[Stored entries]

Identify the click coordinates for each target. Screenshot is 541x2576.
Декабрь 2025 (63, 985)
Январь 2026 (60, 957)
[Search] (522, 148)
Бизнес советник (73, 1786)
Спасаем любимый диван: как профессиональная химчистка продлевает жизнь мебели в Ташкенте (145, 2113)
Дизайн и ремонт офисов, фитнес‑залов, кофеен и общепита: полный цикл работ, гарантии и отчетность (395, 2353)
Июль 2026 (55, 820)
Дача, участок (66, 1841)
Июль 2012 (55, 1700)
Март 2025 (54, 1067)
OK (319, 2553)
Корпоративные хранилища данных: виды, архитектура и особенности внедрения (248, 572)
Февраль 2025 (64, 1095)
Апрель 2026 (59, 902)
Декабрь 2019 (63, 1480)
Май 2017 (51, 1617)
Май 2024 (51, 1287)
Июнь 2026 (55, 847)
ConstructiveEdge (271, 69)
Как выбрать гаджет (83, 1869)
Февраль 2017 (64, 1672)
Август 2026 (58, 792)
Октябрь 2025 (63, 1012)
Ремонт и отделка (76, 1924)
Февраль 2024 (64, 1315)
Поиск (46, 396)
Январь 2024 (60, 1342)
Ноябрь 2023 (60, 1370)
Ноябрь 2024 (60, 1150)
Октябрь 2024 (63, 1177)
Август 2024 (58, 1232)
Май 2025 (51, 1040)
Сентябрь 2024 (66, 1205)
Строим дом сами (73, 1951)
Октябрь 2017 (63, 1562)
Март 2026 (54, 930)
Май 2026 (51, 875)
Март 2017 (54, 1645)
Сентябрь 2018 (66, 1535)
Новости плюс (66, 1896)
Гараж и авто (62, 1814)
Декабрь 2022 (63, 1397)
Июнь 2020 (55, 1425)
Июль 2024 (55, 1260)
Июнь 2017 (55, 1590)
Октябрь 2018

▶ _DIRECTIONS_: The records above are to be copied in full, exactly as written.

▶ _COMPLETED TASK_:
Identify the click coordinates for each target. Screenshot is 541x2576.
Декабрь 2025 (63, 985)
Январь 2026 (60, 957)
[Search] (522, 148)
Бизнес советник (73, 1786)
Спасаем любимый диван: как профессиональная химчистка продлевает жизнь мебели в Ташкенте (145, 2113)
Дизайн и ремонт офисов, фитнес‑залов, кофеен и общепита: полный цикл работ, гарантии и отчетность (395, 2353)
Июль 2026 (55, 820)
Дача, участок (66, 1841)
Июль 2012 (55, 1700)
Март 2025 (54, 1067)
OK (319, 2553)
Корпоративные хранилища данных: виды, архитектура и особенности внедрения (248, 572)
Февраль 2025 (64, 1095)
Апрель 2026 (59, 902)
Декабрь 2019 (63, 1480)
Май 2017 (51, 1617)
Май 2024 (51, 1287)
Июнь 2026 (55, 847)
ConstructiveEdge (271, 69)
Как выбрать гаджет (83, 1869)
Февраль 2017 (64, 1672)
Август 2026 (58, 792)
Октябрь 2025 (63, 1012)
Ремонт и отделка (76, 1924)
Февраль 2024 (64, 1315)
Поиск (46, 396)
Январь 2024 (60, 1342)
Ноябрь 2023 (60, 1370)
Ноябрь 2024 (60, 1150)
Октябрь 2024 (63, 1177)
Август 2024 (58, 1232)
Май 2025 (51, 1040)
Сентябрь 2024 (66, 1205)
Строим дом сами (73, 1951)
Октябрь 2017 (63, 1562)
Март 2026 (54, 930)
Май 2026 (51, 875)
Март 2017 (54, 1645)
Сентябрь 2018 (66, 1535)
Новости плюс (66, 1896)
Гараж и авто (62, 1814)
Декабрь 2022 (63, 1397)
Июнь 2020 (55, 1425)
Июль 2024 (55, 1260)
Июнь 2017 (55, 1590)
Октябрь 2018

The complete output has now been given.